There is also a sense that Ramu does not wish to let go of Gopal. He is exceptionally fond of him and scolds Gopal’s family for not notifying him earlier about Gopal’s illness. It is for this reason and possibly to comfort Gopal that Ramu might have decided to lie to Gopal about how serious his condition was. Though honesty would be considered to be a prerequisite when it comes to friendship. Ramu cannot bring himself to tell Gopal just how bad his condition is. Even though matters are so serious that Gopal wishes to sign his will before he dies Ramu does not allow him to do so. If anything Ramu has become emotionally involved with his patient (Gopal). Something that a doctor must strive to never do as it can and does affect their professionalism. If anything Ramu really does find himself in a difficult position. As though his professionalism is being challenged by his friendship with Gopal.
It is also interesting that Gopal does not fear dying. However he does fear what Subbiah and his gang might do should he not sign his will. This may be important as it suggests that Gopal is prepared to make sure that his family are looked after. Though he is near dying his number one priority is his family. Something that is also noticeable with Gopal’s wife. Throughout the story she shows genuine concern for Gopal. In fact she is afraid of him dying which suggests a strong connection between both Gopal and his wife. It might also be important that Ramu instructs Gopal’s wife to stay in a neighbour’s house as it is possible that Ramu suspects that if Gopal does die the grief will be too strong for Gopal’s wife. Though some critics might suggest that Ramu considers Gopal’s wife to be weak and unable to bear what is happening, hence telling her to go to a neighbour’s. The reality may be very different. Ramu could be showing Gopal’s wife compassion and allowing her the opportunity, to the best of her ability, to take some rest.
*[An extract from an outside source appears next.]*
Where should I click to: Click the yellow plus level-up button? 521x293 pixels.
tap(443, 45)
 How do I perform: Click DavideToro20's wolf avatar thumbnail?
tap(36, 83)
The end of the story is also interesting as Ramu fully expects Gopal to be dead when he visits the house in the morning. However when he discovers that Gopal is still alive and getting better he can’t figure things out. Ramu had lied to his friend to ease Gopal’s mind and now the reader finds that it is Ramu’s mind that is at ease. His word has not been broken even though he knows he has lied. The trust he has with not only Gopal but all his patients remains intact. Ramu is still a man of his word though he does remain puzzled as to how Gopal has survived through the night. It is also noticeable that Ramu was willing to show Gopal compassion. Something that the reader becomes aware of when Ramu tells his assistant to bring a tube of medicine with them should Gopal’s pain become too much. This level of compassion is interesting as Ramu most likely does not want any of his patient’s (friends or not) to suffer when their time comes. Throughout the story Ramu’s number one concern has been his patients. He has shown a dedication and professionalism that is unmatched by the other doctor who had been caring for Gopal. Though Ramu may have lied his lie was an act of compassion for not only a friend but for one of his patients. The reader is also left assured at the end of the story by the fact that though Ramu does not know how Gopal survived he is still nonetheless relieved and happy.